Kendisini daha masaya oturmadan Maraş’ı vermekle suçlayanların buranın farelere verildiğini görmesini isteyen Akıncı, Mağusa limanından ticareti ve Ercan’dan doğrudan uçuşları gerçekleştirme de dahil tüm bunların bir paket halinde oturulup konuşulması gerektiğini ve muhatabıyla bunları konuşacağını vurguladı.

Akıncı, güven artırıcı önlemlerle desteklenen bütünlüklü çözümü unutmayacaklarını, “Bunu yapalım da Allah kerim” demeyeceklerini, bunları ana çözüme yardımcı olması için yapacaklarını kaydederek “Adım adım ülkenin geleceğini yeniden şekillendirmek için uğraş vereceğiz” dedi.

TÜRKİYE KÖKENLİ VATANDAŞLAR

Türkiye’den gelip adaya yerleşen vatandaşlara da değinen Akıncı, Kıbrıs’ı vatan bilmiş, alın teri dökmüş, ekonominin parçası haline gelmiş, evlenip çocuk çoluğa karışmış, atalarını bu topraklara defnetmiş insanlar bulunduğunu belirterek, özetle “Biz bu insanlarımızı oy deposu görmedik.

Yıllardır istismar edilmelerini üzülerek gördük.
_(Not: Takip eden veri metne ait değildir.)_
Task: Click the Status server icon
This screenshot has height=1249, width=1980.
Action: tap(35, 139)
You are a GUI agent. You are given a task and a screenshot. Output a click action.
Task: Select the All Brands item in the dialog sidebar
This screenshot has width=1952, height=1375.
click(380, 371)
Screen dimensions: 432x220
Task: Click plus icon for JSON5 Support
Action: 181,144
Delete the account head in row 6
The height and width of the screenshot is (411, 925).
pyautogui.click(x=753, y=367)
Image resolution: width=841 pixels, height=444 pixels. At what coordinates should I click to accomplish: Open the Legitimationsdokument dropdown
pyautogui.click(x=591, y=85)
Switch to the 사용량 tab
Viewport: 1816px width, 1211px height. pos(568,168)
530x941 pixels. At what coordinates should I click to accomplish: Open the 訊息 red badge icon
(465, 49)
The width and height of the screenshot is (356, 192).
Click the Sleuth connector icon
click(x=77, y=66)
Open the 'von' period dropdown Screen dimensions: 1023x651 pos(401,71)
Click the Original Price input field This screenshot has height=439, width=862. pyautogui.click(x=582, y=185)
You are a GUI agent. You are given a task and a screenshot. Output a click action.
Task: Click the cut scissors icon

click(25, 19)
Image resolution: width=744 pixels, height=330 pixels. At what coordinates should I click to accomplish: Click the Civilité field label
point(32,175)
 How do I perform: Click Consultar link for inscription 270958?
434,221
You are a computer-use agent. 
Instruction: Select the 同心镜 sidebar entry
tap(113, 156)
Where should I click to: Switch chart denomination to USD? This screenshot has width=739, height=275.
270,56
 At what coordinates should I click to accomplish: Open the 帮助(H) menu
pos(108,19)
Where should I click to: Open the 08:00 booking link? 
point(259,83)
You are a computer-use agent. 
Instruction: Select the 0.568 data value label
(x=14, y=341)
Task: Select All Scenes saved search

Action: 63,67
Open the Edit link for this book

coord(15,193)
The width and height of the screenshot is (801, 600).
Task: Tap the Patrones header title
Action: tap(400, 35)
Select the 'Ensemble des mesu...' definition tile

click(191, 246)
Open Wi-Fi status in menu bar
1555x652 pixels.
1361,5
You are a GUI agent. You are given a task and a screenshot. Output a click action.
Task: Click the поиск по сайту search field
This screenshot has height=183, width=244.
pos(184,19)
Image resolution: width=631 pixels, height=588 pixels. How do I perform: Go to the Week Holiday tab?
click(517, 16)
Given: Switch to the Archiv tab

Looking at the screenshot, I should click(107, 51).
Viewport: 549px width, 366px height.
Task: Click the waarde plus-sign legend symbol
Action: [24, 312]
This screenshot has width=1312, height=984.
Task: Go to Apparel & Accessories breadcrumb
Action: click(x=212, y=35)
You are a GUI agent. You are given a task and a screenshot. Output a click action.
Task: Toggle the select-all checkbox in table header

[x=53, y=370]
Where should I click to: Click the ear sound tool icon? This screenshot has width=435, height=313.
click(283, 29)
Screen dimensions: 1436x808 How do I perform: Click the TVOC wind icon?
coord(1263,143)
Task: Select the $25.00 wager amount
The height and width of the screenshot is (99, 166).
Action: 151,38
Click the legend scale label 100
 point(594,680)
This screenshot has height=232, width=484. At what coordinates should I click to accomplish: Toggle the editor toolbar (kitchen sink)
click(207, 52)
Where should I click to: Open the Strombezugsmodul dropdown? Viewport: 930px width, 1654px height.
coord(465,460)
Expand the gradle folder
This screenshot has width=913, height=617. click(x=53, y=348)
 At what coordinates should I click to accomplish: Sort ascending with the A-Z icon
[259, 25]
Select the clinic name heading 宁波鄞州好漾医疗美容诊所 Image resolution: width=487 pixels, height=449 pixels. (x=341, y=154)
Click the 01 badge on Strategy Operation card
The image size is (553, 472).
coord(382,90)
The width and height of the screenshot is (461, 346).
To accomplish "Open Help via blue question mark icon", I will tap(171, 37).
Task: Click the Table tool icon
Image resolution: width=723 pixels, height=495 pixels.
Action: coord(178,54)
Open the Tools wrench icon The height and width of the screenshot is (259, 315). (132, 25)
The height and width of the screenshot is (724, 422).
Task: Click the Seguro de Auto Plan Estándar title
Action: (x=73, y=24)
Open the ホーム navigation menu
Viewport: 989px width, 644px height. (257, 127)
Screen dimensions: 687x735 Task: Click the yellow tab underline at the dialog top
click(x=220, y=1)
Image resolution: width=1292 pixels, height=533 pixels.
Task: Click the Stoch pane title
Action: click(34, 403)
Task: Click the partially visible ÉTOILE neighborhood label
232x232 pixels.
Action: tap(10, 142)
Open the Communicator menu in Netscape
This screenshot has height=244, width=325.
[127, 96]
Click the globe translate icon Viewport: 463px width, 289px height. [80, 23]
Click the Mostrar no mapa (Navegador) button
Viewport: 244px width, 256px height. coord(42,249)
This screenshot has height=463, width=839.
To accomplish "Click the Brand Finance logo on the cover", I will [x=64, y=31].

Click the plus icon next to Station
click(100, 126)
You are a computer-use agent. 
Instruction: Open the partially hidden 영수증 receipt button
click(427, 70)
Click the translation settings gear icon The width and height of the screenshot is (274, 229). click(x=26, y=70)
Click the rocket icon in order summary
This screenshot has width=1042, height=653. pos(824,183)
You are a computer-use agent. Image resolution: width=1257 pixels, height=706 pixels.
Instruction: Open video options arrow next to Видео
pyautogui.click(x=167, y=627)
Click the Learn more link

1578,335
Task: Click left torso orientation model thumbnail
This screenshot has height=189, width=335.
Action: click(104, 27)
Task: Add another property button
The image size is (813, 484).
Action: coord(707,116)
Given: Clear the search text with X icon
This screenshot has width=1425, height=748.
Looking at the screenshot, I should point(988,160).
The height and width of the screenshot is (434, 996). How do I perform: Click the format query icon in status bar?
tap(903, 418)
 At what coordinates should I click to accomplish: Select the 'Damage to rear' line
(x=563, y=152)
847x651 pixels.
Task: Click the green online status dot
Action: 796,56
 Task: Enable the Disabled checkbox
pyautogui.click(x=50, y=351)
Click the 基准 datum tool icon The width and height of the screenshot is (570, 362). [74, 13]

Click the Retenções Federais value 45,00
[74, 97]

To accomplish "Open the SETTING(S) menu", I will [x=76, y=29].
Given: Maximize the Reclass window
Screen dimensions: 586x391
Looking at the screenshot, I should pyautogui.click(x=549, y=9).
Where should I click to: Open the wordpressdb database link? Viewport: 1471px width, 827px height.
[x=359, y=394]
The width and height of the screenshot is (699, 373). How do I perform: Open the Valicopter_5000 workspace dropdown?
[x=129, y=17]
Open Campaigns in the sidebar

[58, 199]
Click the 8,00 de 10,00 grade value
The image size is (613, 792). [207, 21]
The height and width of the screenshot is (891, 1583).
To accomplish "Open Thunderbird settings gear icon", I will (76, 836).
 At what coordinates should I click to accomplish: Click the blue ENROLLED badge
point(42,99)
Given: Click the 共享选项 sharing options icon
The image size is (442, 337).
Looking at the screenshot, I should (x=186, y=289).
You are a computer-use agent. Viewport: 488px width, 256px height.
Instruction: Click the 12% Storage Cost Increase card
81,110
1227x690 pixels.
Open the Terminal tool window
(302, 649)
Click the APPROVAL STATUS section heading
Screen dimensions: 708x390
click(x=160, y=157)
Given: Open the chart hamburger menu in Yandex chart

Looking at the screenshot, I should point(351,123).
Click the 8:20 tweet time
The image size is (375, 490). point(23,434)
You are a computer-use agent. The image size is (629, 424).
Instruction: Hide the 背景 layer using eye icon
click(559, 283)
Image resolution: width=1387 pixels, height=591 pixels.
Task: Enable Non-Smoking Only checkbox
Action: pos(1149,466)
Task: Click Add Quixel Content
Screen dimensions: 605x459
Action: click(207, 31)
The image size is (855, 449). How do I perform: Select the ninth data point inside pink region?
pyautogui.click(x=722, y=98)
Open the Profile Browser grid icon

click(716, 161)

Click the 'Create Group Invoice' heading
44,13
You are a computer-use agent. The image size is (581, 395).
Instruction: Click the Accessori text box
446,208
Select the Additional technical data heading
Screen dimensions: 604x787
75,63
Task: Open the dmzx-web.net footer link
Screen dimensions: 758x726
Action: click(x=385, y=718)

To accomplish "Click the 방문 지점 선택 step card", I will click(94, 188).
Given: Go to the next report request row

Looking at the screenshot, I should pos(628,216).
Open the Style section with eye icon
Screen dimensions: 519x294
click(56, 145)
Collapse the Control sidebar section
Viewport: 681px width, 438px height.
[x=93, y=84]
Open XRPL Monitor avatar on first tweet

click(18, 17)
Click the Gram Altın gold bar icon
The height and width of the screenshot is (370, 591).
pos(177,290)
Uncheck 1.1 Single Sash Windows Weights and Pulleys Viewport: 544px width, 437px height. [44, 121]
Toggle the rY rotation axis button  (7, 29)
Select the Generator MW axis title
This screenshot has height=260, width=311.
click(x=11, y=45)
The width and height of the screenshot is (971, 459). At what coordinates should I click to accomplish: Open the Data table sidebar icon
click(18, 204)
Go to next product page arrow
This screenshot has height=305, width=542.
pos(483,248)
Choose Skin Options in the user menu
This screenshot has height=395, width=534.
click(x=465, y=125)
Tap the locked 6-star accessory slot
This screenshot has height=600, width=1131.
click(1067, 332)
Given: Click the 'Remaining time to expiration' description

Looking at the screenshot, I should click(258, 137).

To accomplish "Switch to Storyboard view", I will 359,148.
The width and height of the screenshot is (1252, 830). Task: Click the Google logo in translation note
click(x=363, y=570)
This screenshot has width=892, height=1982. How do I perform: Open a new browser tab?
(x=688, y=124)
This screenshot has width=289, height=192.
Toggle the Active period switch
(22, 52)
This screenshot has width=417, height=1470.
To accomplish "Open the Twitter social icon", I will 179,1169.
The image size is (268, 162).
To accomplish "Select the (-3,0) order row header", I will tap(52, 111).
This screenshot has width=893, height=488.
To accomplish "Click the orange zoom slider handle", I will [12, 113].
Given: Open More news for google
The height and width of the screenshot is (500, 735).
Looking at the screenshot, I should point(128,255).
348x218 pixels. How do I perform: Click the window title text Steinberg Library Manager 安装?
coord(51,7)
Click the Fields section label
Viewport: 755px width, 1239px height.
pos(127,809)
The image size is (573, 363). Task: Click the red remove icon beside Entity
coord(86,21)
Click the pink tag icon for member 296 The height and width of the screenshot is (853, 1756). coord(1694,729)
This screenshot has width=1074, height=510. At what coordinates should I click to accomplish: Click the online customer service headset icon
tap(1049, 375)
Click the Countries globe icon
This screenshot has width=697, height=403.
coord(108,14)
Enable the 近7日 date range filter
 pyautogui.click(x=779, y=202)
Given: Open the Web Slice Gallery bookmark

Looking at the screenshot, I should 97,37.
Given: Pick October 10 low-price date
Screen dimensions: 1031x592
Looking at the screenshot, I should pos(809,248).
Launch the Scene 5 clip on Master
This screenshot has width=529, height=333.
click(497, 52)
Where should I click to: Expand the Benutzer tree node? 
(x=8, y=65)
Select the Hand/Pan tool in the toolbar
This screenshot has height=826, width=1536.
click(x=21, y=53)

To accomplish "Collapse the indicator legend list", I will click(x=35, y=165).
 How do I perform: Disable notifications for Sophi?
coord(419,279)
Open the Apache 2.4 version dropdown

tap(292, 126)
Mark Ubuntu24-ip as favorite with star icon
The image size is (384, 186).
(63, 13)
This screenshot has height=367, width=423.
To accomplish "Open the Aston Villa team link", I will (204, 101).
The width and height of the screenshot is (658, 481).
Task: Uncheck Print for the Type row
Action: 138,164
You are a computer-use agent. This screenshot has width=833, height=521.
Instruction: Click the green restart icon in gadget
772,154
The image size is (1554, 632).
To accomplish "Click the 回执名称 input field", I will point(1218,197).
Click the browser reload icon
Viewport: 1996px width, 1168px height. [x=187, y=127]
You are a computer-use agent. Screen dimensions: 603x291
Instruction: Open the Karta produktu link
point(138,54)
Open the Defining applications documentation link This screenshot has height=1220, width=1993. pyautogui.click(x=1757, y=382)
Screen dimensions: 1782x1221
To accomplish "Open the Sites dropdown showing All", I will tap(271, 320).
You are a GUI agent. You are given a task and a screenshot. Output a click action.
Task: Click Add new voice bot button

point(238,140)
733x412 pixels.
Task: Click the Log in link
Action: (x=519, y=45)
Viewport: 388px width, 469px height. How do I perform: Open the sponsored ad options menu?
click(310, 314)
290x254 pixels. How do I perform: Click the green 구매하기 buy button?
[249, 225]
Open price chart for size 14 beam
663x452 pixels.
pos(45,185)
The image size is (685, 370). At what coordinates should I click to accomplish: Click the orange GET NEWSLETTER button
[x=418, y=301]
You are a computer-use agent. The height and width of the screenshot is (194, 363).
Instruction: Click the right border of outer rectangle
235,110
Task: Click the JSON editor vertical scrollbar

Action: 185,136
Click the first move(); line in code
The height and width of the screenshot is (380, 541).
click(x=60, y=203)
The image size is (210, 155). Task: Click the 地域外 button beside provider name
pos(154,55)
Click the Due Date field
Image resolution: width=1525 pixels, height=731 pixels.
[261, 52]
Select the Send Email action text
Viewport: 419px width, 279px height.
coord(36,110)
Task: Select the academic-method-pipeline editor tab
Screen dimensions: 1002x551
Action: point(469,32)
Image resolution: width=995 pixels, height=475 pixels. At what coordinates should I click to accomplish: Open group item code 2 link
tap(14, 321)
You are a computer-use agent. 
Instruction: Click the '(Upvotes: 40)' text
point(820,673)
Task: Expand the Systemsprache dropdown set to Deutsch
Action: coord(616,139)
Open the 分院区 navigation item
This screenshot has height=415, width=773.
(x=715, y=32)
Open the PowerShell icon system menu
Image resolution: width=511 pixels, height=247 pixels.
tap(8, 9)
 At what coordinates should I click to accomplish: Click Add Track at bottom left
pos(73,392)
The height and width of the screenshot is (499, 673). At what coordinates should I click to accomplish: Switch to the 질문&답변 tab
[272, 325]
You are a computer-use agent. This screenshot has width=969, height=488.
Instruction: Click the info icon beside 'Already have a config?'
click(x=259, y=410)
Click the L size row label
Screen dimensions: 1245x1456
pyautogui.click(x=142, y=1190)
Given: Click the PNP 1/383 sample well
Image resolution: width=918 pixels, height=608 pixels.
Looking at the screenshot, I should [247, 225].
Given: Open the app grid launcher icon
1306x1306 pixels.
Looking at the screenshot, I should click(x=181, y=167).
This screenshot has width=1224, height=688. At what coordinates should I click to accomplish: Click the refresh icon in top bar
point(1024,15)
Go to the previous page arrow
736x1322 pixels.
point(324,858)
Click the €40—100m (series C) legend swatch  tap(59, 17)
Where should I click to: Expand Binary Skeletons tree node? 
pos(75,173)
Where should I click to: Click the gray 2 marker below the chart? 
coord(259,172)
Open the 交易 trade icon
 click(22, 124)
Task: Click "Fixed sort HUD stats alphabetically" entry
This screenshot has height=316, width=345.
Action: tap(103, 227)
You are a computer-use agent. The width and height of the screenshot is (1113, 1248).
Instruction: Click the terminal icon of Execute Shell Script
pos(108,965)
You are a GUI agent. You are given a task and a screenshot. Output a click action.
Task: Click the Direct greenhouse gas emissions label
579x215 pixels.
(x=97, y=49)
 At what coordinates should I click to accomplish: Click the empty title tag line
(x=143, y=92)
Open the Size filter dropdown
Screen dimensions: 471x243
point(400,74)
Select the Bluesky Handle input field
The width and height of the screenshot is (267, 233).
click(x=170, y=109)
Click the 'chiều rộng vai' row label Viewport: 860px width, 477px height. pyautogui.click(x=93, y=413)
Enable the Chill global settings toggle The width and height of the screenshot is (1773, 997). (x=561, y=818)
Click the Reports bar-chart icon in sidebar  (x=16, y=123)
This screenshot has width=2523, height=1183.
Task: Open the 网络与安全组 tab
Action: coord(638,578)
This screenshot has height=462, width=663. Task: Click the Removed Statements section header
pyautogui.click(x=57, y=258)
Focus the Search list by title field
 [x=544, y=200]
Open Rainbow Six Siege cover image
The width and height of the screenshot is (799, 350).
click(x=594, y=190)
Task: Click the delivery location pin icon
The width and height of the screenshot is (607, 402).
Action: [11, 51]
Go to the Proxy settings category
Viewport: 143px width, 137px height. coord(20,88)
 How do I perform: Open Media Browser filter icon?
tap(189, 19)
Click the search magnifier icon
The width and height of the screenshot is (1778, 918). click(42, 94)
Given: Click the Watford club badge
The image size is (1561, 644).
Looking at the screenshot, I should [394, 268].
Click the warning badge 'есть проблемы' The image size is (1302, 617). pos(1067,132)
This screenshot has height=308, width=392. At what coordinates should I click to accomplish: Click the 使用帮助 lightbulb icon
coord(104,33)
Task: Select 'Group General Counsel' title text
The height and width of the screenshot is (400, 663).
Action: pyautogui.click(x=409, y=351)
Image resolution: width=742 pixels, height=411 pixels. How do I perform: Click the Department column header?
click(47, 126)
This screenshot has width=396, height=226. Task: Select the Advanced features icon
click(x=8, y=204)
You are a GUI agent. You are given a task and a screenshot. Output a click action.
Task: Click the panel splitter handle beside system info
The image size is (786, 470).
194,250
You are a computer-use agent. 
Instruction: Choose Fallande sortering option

Bu insanlar da bu toprakların parçası oldular. Bu bir seçim öncesi değil, seçim sonrası konuşmasıdır. Seçimden önce başka, sonra başka değil. Onlar da federal devletin yurttaşı olacaklar” ifadelerini kullandı.

Vadandaşlık konusunda yanlış bulduğu gelişmelerin de yaşandığını ifade eden Akıncı, 2003’deki seçimlerde seçmen olsunlar diye bir defada bin 518 kişinin vatandaş yapıldığnı, Derviş Eroğlu’nun Başbakanlığı döneminde de müsteşarının evinin de pekçoğunun ev adresi olarak gösterildiğini kaydetti. Akıncı, “Ses vermek zorundaydım ve sesimi yükselttim. Benzeri bir durum olduğu takdirde buna yine karşı çıkarım” dedi.

Bir benzetme de yapan Akıncı, Türkiye’nin de kardeş olarak nitelendirdiği Azerbeycan’dan seçim için 5 milyon kişinin bir defade TC vatandaşı yapılması gibi bir durumu razı olmayacağını ifade etti.

TÜRKİYE İLE İLİŞKİLER

Zaman zaman Türkiye düşmanı olarak da suçlanmasını eleştirerek, Türkiye ile kurmak istediği ilişkiye de değinen Akıncı, “Ne çatışmacı, ama ne de teslimiyetçi, uzlaşmacı olacağız. Anastasiadis’le uzlaşma arayacak olan ben Türkiye ile çatışma arayacakmışım. Böyle bir şey olamaz” dedi.

Kıbrıslı Türklerin kültürel ve tarihsel bağı, Kıbrıslı Türkler için ayrı bir yeri olan Türkiye’nin Kıbrıslı Türkler için önemini bildiğini ifade eden Akıncı, Kıbrıslı Türklerin kendi kurumlarını partizanca değil iyi yönetmesi için kendi kurumlarının sahibi olması gerektiğini kaydetti. Akıncı, “Kendi evimizin efendisi biz olmalıyız” dedi.

TARAFSIZ BAĞIMSIZ BİR CUMHURBAŞKANI

Akıncı, Cumhurbaşkanlığı görevinde tarafsız ve bağımsız olacağı yöndeki sözünün sonuna kadar arkasında olacağını da belirtti.

Tüm partilere eşit mesafede duracağını, tüm renkleri kucaklayan bir cumhurbaşkanı olacağını ifade eden Akıncı, ülkede hukuk düzeninin geçerli olabilmesi için elinden geleni yapacağını vurguladı.

Kampanyasında da kullanılan zeytin dalının barışın, üretimin, bu topraklarda kök salmanın simgesi olduğunu kaydeden Akıncı, bu simgelerin de takipçisi olacağının sözünü verdi.

Akıncı, adanın geleceğinin, dil, din, renk, köken, siyasal düşünce ne olursa olsun birlikte şekillendirileceğini kaydetti.

Akıncı konuşmasının sonunda da ailesine desteklerinden dolayı teşekkür etti.